We've gone full circle, from using telemetry only in critical care, progressive care, and cardiac floor to the entire hospital, and then back to just critical care, progressive care, and cardiac (along with OR, ER, procedural, etc). There's no established improvement in outcomes but it does reduce the time available for care that does have some established benefit behind it and can contribute to delirium. There are established indications for the use of continuous cardiac monitoring and they don't recommend it for all patients. The trend towards using it for everyone seems to be based on an inaccurate belief that it can replace proper nursing assessment and monitoring.

In my hospital, the non-telemetry areas are: Ortho, Brain Mapping, Peds, Post-partum, & rehab. All other areas are telemetry or at least telemetry capable.

Have you considered a non-patient care area?

The facility that I work for does not have patients on monitors unless they are specifically admitted to a telemetry unit (in terms of floor status patients, of course the various ICUs and pediatrics have their patients on monitors). Med-Surg, oncology, ortho - all unmonitored beds.

If there is a change that requires patients admitted to those units to be on monitor, they are transferred to TELE. Conversely, if there is no justification for a patient to be on monitor anymore, they are transferred off the floor.

The TELE units have dedicated monitor techs.

Specializes in PACU, pre/postoperative, ortho.

We have tele pts admitted to every floor/dept with monitoring done in the ICU who call with any changes.

Specializes in Family Nurse Practitioner.

My old med-surg floor had no tele. There was one med-surg floor at my old hospital that took stroke patients so they had several tele beds. The 3rd medsurg floor had no tele like my floor and there was also an observation unit that did have tele.

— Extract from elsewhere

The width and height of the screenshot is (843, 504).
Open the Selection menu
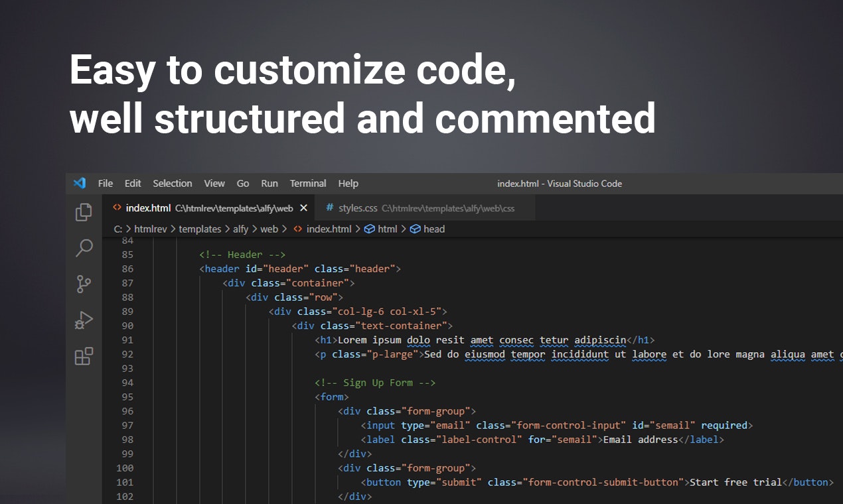point(172,184)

My PRN med-surg floor is onc/med-surg and it does have tele capabilities and those rare patients are monitored by remote tele techs who call in on the tele phone to make sure our patients are ok. At that hospital, the ortho med surg floor does not even have tele capabilities. There are two other tele floors at that hospital. At current hospital, I am in the ED full time. There are 3 med-surg floors and only one can take some tele patients since that floor is neuro-tele so they take the stable strokes. So, in my experience, About 1/3 med-surg floors have tele patients and the other 2/3 do not.

Specializes in Family Nurse Practitioner.

The facility I left was at about to have telemetry on every unit when I stopped working to focus on grad school. Their reasoning was that an admission should never have to wait because a unit "didn't take tele patients." Also, the other reason they had was that if everyone is ACLS and understands tele then a nurse is a nurse and should be able to float anywhere from ER-med/surg-ICU. The only nurses not affected were L&D and mother baby.